それらの記事をていねいに読んでみよう。 どれも成長率が期待していた水準に届かないだけで、プラスはプラスである。 別に、マイナス成長になったわけでもないのに、なにをそうまで騒ぐのか?
たとえば、中国経済の成長鈍化という見出しのすぐ後ろには、7%後半の成長と書いてある。 インドだって、6%から7%の高成長から5%前後にスローダウンするぐらい。 なにが、そう問題なのだろう?
新聞などメディアは、現在の事象をことさら大きく報道するのが仕事。 それでもって、購読数を増やしたり視聴率を上げようとする。 だから、もうダメだ、世の終わりだの報道が毎日のように発信される。
一方、マーケットや投資家は期待収益率でもって投資判断を下そうとする。 中国経済が9%あるいは10%の成長もあるぞとなると、収益期待が高まるから皆ドドッと買い群がることになる。 半面、8%予想が7.8%に下方修正されただけでも、収益期待が下がるから売りとなる。

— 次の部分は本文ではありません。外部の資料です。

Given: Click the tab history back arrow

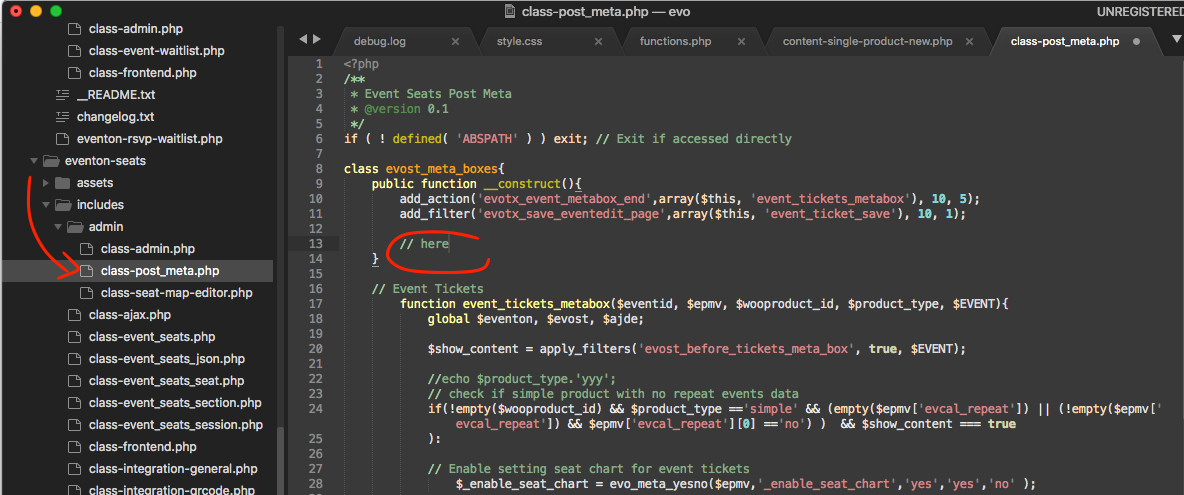Looking at the screenshot, I should (x=304, y=39).

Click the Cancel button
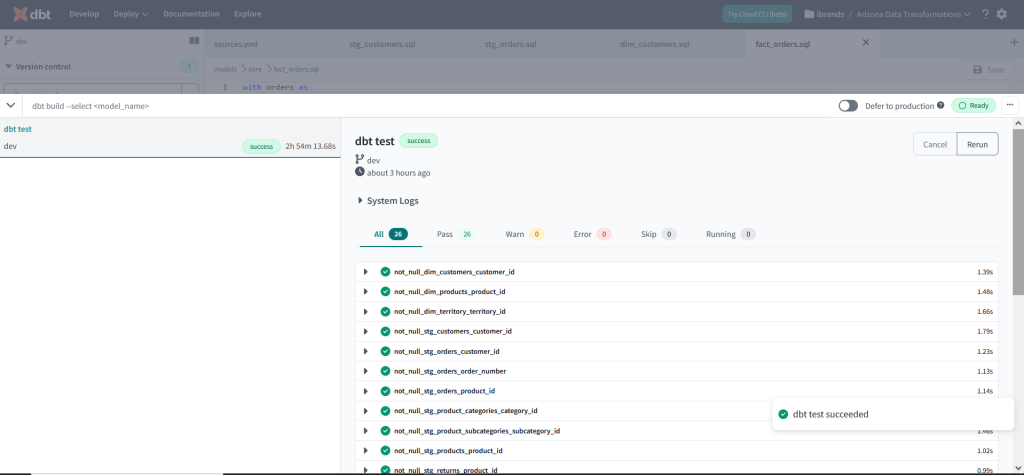(934, 144)
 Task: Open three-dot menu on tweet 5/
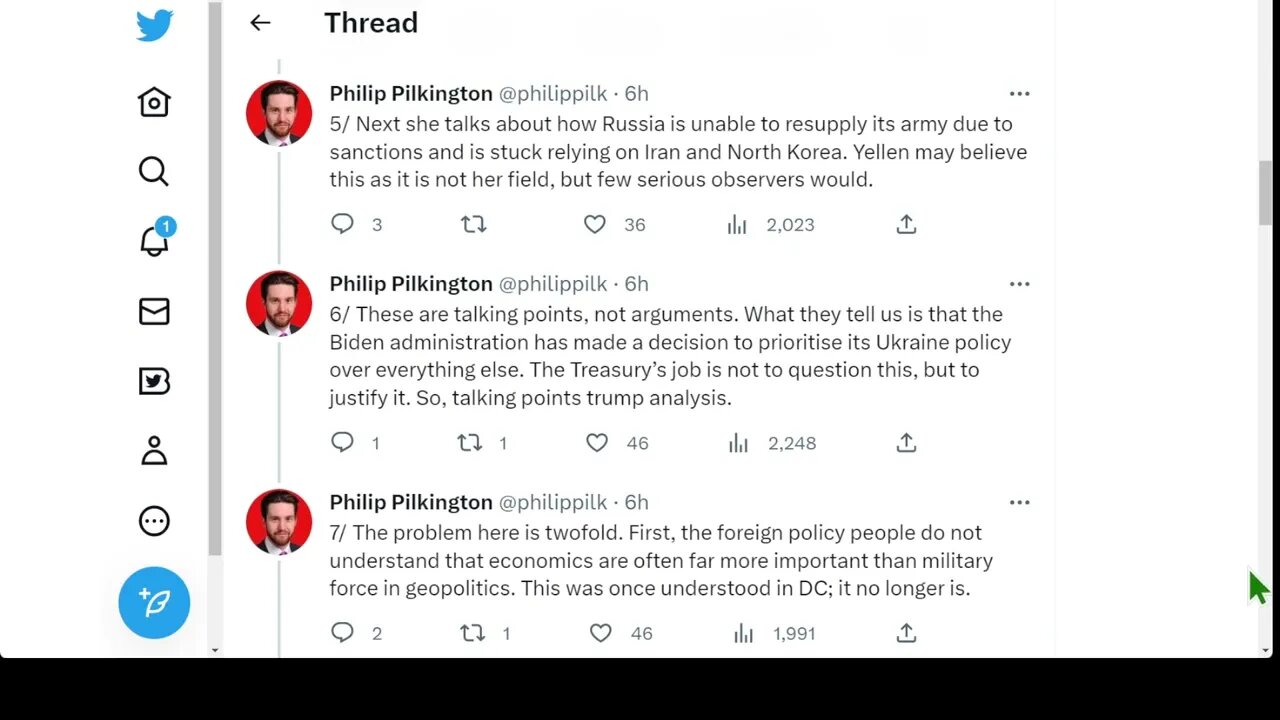(x=1019, y=94)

これらのどちらも、われわれ長期投資家の価値観とは遠く離れたものである。 マーケット追随型の投資家や投機家ならいざ知らず、長期投資家は常に自分の行動基準を持っている。
いま起こっていることをヒステリックに騒いだところで、そんなもの既に株価など市場価格に織り込まれている。 株式市場が暴落とかで大騒ぎするよりも、下がった株価に対してどう行動するかが問われる。
また、新興国の成長率鈍化に過剰反応するなど、短期的な収益期待で右往左往することはない。 新興国のみならず世界中が、今の生活水準をもっともっと高めたいと懸命である。 その成長意欲というかエネルギーは計り知れないほど膨大で、誰も止められない。 そう、長期投資のチャンスは無限に広がっているわけだ。
そう考えると、目先の統計数字でマーケットが過剰反応するたびに、長期投資家らしい行動が問われることになる。 いまのように大きく下げたら、たっぷり買い仕込みを進めればいい。 どこかで大きく噴き上がったら、薄く薄く売り上がって利益確定するも良しだ。 下がったら、また応援の買いを入れるだけのこと。
ひとつだけ忘れてならないのは、投資対象企業をしっかり選ぶこと。 決して、どの企業でもいい、ただ株価上昇の波に乗れればいいといった、ダボハゼ的な行動はすまい。 長期投資家の名が廃る。